Money Illusion And Boiling Frogs

“Twice a day we are all forced to await the quotation of the Zurich bourse. Every fresh drop in its value [of Austrian kronen to Swiss franc) is followed by a wave of rising prices … The confidence of Austrian citizens in the currency administration of the State is shaken to its foundation. The State which is perpetually printing new banknotes deceives us with the face value … A housewife who has had no experience of the horrors of currency depreciation has no idea what a blessing stable money is, and how glorious it is to be able to buy with the note in one’s purse the article one had intended to buy at the price one had intended to pay.” – account of Frau Eisenmenger, recounted in When Money Dies (Adam Fergusson).

“Speculation on the stock exchange has spread to all ranks of the population and shares rise like air balloons to limitless heights … My banker congratulates me on every new rise, but he does not dispel the secret uneasiness which my growing wealth arouses in me … it already amounts to millions.” – Ibid.
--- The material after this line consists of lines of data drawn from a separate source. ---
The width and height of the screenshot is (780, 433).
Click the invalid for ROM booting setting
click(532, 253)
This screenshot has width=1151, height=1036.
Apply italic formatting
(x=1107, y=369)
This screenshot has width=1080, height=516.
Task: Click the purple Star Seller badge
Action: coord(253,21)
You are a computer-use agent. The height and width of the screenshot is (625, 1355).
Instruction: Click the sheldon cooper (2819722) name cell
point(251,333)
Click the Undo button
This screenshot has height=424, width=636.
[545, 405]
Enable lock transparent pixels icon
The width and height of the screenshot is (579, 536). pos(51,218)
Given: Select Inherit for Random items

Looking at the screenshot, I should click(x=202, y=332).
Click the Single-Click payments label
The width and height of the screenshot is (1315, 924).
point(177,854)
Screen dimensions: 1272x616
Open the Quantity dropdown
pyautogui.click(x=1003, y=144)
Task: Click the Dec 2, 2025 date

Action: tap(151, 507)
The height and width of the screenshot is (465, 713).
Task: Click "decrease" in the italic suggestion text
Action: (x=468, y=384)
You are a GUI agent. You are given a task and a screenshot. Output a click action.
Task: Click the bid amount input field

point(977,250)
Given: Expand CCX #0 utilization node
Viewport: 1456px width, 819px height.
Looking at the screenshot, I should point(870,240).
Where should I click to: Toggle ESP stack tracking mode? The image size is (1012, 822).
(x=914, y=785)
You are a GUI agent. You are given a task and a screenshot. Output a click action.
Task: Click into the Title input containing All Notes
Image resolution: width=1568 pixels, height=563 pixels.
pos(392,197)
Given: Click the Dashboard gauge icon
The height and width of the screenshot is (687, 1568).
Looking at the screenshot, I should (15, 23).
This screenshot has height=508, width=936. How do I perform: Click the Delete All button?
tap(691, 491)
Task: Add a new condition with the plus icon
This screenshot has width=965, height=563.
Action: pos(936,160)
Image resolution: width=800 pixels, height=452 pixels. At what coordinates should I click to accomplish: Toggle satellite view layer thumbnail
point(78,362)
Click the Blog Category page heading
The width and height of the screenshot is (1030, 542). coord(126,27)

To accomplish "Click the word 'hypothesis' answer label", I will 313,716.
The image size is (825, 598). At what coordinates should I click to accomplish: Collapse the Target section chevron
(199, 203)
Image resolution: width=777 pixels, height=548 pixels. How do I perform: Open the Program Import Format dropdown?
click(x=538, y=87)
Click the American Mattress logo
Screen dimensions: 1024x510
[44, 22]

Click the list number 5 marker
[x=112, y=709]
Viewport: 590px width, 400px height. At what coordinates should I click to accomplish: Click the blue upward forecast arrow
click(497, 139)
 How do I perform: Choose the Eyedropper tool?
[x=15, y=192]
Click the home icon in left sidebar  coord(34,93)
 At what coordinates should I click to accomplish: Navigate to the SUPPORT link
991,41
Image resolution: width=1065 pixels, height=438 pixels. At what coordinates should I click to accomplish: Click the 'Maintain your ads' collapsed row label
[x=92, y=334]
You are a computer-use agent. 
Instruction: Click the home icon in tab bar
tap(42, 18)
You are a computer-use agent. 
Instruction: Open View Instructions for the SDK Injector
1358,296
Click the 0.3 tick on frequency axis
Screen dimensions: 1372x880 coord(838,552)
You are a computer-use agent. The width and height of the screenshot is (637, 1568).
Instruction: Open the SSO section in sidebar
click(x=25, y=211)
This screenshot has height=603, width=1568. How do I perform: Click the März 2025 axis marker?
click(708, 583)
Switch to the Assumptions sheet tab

These two passages come from the contemporaneous observations of an Austrian living through the early stages of the hyperinflation that followed WWI in that country. I don’t for a minute mean to suggest that the global economies are on the verge of hyperinflation, but I present these as an apt illustration of a concept called money illusion. In the first passage, the writer makes plain that the kronen is buying less and less, in terms of real goods, every day. Similarly, it buys less and less in terms of equity shares. The former, we tend to regard as a negative, and the latter as a positive, even though they are both related in this case to the same phenomenon: the unit of measurement is losing its value so that it buys less real stuff as time passes. Isn’t that interesting? For someone who is continually investing in the equity market – I’m looking at you, millennials – higher prices should strike us as a bad thing just as higher car prices strike us as a bad thing.